Un candidato a diputado que se sabe derrotado dispara enunciados con los que intenta atrapar votos, así avisa que trabajará para la baja de la edad de imputabilidad, mientras que las estadísticas sostienen que es ínfima la cantidad de crímenes cometidos por la franja etaria a la que se quiere atribuir delitos. No obstante la idea de un niño asesino nos estremece, el afecto rige lo político.  Del mismo modo es imposible la política sin afectaciones, cómo se explica sino el morir por ideales. 
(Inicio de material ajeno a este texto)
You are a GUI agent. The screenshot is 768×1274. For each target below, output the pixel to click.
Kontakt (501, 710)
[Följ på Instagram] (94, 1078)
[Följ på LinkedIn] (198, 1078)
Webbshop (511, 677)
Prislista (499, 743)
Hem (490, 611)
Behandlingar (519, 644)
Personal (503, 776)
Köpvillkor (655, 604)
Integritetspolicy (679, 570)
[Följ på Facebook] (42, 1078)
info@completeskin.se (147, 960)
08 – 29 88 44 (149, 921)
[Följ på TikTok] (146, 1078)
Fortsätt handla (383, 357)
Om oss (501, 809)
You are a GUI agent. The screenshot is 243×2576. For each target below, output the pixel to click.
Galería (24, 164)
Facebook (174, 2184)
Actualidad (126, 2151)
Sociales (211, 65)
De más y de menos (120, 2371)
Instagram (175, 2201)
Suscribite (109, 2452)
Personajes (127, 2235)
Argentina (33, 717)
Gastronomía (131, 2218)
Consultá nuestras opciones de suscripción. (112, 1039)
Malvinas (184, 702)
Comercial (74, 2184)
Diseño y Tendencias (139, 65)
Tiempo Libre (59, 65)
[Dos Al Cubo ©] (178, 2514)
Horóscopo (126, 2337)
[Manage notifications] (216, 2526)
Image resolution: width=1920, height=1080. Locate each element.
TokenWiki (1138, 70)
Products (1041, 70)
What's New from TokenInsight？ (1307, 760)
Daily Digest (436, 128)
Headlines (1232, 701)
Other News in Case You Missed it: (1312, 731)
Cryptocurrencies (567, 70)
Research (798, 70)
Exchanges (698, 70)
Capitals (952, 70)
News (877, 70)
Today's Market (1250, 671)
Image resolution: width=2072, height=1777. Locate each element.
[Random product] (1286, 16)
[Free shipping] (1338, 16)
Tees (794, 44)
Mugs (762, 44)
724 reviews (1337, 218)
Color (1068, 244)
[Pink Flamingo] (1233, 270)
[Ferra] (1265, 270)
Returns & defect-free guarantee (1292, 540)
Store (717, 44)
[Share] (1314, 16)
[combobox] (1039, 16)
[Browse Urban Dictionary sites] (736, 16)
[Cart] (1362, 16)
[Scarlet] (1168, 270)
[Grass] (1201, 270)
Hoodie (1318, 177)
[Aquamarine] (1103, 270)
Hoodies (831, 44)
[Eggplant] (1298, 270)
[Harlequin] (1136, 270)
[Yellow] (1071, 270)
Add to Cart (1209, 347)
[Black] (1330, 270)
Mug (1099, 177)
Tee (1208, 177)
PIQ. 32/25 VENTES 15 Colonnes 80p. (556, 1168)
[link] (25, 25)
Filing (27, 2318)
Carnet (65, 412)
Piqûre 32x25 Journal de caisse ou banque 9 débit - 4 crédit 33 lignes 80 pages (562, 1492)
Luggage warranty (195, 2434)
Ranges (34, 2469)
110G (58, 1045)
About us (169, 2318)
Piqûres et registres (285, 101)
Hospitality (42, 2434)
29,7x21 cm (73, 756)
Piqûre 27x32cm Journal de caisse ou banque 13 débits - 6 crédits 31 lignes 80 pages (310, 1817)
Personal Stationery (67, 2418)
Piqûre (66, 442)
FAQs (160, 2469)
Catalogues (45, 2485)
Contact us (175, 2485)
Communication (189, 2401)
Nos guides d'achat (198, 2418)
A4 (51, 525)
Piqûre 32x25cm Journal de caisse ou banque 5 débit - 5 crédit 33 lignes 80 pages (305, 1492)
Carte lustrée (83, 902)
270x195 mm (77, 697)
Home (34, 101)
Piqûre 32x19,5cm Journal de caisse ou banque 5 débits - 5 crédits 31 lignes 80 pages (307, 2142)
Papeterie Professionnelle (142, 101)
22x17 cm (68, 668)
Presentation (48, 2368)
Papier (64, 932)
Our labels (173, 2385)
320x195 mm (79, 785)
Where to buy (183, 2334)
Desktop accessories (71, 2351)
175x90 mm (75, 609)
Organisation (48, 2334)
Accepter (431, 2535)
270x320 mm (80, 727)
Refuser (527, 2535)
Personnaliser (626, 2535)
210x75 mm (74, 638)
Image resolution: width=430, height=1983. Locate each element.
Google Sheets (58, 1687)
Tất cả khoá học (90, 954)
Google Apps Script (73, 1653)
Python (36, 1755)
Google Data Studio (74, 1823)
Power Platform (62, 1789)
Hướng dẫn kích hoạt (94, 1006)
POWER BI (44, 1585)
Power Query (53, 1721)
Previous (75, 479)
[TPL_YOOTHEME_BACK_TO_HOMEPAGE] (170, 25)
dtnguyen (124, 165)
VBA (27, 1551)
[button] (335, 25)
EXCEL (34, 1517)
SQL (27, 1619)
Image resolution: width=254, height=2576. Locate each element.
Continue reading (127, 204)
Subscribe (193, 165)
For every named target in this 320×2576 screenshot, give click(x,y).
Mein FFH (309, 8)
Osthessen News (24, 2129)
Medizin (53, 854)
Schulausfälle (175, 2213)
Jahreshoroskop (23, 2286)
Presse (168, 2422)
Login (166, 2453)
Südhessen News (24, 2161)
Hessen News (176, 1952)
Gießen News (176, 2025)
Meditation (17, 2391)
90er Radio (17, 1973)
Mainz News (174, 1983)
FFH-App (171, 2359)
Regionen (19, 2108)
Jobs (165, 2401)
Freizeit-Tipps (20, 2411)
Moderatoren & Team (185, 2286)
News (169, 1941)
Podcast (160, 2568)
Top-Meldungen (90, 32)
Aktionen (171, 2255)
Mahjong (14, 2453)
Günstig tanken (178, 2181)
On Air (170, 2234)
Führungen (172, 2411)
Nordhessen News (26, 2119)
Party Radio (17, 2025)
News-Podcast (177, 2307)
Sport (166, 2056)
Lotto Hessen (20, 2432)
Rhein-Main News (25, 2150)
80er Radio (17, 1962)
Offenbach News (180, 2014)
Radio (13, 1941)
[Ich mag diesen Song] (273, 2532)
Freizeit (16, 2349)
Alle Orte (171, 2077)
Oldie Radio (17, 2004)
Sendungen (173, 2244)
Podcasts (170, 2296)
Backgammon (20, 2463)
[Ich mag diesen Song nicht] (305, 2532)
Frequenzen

Pero ¿qué posibilidades hay de operar sobre aquello que no se controla pero que nos condiciona? Quizás sea posible mediante la construcción de dispositivos que nos permitan trabajar políticamente sobre el deseo, postergando lo inmediato es decir los deseos que nos atan al mundo tal cual se nos presenta, para  privilegiar aquellos deseos que proyecten otros mundos posibles.

En medio de esta pregunta escribimos algunas notas en las que reflexionamos sobre diferentes dispositivos para trabajar lo afectivo que permitan construir otras subjetividades. Agrupamos nuestra producción en tres bloques.

Por una parte, abordamos el dispositivo clásico de organización del deseo, la familia, en diferentes matices desde la mirada más crítica hasta una condescendiente y progresista. Además de algunas preguntas por el matrimonio igualitario, incorporamos en este bloque el análisis de la serie Dexter, en la que se da profunda importancia de lo familiar en la construcción del perfil del personaje, que es asesino en serie. A partir del concepto de monstruosidad en el límite entre lo normal y lo anormal, en Dexter observamos el encauzamiento del deseo para que pueda hacer máquina con la sociedad.

En un segundo bloque indagamos acerca de algunos neo-dispositivos dominantes, nos referimos así a la publicidad, el psicoanálisis y el tarot, tres reductores de angustia de las sociedades actuales. 

Considerando que los paliativos del malestar existencial descriptos intentan detener el movimiento de la vida que los desborda, preferimos preguntarnos por soluciones que nos permitan habitar la diversidad. Así, en el tercer bloque, escribimos también sobre micro-intervenciones, dispositivos de organización del deseo en experiencias alternativas de búsqueda, ensayo de cambios en la disposición de los cuerpos.